:: Provided information ::
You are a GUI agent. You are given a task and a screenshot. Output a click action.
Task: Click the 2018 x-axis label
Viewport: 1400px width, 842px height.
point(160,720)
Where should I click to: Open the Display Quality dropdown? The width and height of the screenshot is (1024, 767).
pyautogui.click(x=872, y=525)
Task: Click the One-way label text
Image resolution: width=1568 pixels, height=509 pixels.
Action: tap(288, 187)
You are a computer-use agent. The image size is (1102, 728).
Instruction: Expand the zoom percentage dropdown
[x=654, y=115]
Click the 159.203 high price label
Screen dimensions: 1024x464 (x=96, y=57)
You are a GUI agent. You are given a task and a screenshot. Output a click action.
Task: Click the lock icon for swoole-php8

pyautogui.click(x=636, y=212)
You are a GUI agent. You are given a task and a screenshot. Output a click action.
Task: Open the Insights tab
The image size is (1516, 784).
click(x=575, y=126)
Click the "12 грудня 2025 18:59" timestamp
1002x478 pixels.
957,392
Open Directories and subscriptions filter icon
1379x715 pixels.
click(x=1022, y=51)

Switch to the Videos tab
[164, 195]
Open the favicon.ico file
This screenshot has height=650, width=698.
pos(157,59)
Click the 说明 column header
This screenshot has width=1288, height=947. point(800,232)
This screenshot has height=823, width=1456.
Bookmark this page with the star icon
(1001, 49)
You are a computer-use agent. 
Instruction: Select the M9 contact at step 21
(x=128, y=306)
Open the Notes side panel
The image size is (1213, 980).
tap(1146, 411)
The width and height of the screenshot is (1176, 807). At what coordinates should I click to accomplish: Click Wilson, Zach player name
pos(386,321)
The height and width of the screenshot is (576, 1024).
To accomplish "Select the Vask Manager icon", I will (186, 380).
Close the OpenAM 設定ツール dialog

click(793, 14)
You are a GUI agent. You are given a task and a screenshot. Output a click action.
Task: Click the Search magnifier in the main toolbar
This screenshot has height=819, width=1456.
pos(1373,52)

:: What you need to do ::
Restate the material word for word, leaving nothing out.

:: Response below ::
You are a GUI agent. You are given a task and a screenshot. Output a click action.
Task: Click the 2018 x-axis label
Viewport: 1400px width, 842px height.
point(160,720)
Where should I click to: Open the Display Quality dropdown? The width and height of the screenshot is (1024, 767).
pyautogui.click(x=872, y=525)
Task: Click the One-way label text
Image resolution: width=1568 pixels, height=509 pixels.
Action: tap(288, 187)
You are a computer-use agent. The image size is (1102, 728).
Instruction: Expand the zoom percentage dropdown
[x=654, y=115]
Click the 159.203 high price label
Screen dimensions: 1024x464 (x=96, y=57)
You are a GUI agent. You are given a task and a screenshot. Output a click action.
Task: Click the lock icon for swoole-php8

pyautogui.click(x=636, y=212)
You are a GUI agent. You are given a task and a screenshot. Output a click action.
Task: Open the Insights tab
The image size is (1516, 784).
click(x=575, y=126)
Click the "12 грудня 2025 18:59" timestamp
1002x478 pixels.
957,392
Open Directories and subscriptions filter icon
1379x715 pixels.
click(x=1022, y=51)

Switch to the Videos tab
[164, 195]
Open the favicon.ico file
This screenshot has height=650, width=698.
pos(157,59)
Click the 说明 column header
This screenshot has width=1288, height=947. point(800,232)
This screenshot has height=823, width=1456.
Bookmark this page with the star icon
(1001, 49)
You are a computer-use agent. 
Instruction: Select the M9 contact at step 21
(x=128, y=306)
Open the Notes side panel
The image size is (1213, 980).
tap(1146, 411)
The width and height of the screenshot is (1176, 807). At what coordinates should I click to accomplish: Click Wilson, Zach player name
pos(386,321)
The height and width of the screenshot is (576, 1024).
To accomplish "Select the Vask Manager icon", I will (186, 380).
Close the OpenAM 設定ツール dialog

click(793, 14)
You are a GUI agent. You are given a task and a screenshot. Output a click action.
Task: Click the Search magnifier in the main toolbar
This screenshot has height=819, width=1456.
pos(1373,52)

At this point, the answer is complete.